Either way is fine. I think whether one saves time will depend on the failure type and failure rate of the cells. If you have high percentage of self discharging cells, you might want to do that test first. If you have a lot of worn cells with little capacity left, do that test first. If almost all your cells are good quality cells, both ways will take equally long.

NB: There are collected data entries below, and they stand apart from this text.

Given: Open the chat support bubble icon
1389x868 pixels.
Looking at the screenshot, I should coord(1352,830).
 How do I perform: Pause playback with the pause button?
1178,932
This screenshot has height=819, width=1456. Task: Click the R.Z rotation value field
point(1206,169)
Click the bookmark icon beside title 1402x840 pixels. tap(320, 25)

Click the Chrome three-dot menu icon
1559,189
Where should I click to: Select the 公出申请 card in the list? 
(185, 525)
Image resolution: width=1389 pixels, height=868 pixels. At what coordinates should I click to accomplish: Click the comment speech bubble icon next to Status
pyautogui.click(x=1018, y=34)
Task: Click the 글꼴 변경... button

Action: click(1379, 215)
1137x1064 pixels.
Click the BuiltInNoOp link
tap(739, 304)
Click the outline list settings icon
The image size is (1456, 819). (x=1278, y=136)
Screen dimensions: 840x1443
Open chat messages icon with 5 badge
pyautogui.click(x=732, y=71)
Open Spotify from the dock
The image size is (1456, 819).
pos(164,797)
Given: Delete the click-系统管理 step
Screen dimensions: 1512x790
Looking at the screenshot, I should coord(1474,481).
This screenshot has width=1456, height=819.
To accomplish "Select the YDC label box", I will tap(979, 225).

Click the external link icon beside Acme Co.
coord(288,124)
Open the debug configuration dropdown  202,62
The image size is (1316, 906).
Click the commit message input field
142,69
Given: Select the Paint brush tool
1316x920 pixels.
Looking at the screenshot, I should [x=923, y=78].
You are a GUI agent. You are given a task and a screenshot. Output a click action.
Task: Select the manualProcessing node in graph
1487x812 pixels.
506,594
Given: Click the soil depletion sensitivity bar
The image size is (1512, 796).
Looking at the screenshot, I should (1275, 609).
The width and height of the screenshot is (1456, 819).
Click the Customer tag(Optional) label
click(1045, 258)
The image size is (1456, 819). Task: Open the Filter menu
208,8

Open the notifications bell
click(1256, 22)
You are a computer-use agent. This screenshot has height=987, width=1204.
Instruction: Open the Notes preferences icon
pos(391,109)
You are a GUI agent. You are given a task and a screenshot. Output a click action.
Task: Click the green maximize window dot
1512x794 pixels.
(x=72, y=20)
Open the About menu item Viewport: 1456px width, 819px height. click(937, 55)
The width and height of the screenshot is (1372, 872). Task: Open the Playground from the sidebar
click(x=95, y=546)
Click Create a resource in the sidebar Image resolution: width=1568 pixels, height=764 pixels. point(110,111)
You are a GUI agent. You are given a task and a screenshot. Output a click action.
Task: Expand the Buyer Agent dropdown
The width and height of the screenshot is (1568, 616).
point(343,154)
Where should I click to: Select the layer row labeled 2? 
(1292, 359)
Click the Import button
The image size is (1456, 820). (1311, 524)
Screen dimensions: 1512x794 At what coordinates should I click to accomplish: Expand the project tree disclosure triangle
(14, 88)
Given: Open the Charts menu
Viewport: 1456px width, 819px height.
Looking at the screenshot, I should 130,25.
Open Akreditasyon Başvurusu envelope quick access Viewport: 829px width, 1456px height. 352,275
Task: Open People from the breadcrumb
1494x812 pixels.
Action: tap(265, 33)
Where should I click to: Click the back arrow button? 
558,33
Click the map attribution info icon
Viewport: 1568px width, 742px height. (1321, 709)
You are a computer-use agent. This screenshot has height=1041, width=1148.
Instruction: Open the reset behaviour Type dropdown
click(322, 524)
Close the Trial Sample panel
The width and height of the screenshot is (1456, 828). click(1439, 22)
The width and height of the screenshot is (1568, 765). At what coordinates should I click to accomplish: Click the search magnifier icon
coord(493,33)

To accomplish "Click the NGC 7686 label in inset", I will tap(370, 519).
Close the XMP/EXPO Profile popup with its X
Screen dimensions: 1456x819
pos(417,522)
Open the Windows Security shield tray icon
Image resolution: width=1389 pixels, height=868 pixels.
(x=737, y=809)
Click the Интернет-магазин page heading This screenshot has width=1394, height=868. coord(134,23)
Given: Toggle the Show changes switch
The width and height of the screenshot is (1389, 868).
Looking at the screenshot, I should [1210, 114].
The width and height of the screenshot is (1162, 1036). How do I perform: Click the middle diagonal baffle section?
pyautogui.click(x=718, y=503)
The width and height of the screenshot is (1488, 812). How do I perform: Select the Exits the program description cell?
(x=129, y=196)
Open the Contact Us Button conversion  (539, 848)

It'll probably also depend on the whole workflow. For me, it's easier to do the SD check last, just as I'm putting the cell to my packs.
 
This is the answer to your question
Depending on what type of charger/testers you have.

Your way:
1. Charge them up
2. Test for voltage drop
3. Test in capacity tester

I do it this way with the opus
1. Charge them up, capacitty test and then let them sit
2. Check for voltage drop

As you can see the 2nd one have less manual work from my side into it. An for me thats the costly part in collecting and sorting the cells. For other the time in the tester is the problem but with enough testers thats not an issue.

I recommend that way.
 
daromer said:
I do it this way with the opus
1. Charge them up, capacitty test and then let them sit
2. Check for voltage drop

As you can see the 2nd one have less manual work from my side into it. An for me thats the costly part in collecting and sorting the cells. For other the time in the tester is the problem but with enough testers thats not an issue.

I recommend that way.
And #1 will revealheaters (for discard) sooner so you don't waste time on them.
 
But wasting time depends. You charge them up neither less if you run test 1 or 2. But the thing is going with the cycle test directly is the one that firstly do a full charge. And its not untill then you get the true result of a cycle :p

But as said a simple iR test do reveal alot of information so doing that as first test can save you time too in the tester.
 
I sometimes use the second option if I have a lot of cells that I don't want to cap-test at the harvest moment.
i charge them all, let them there, measure all of them when I have time for V-drop and then priority cap-test the best ones, letting the others for later.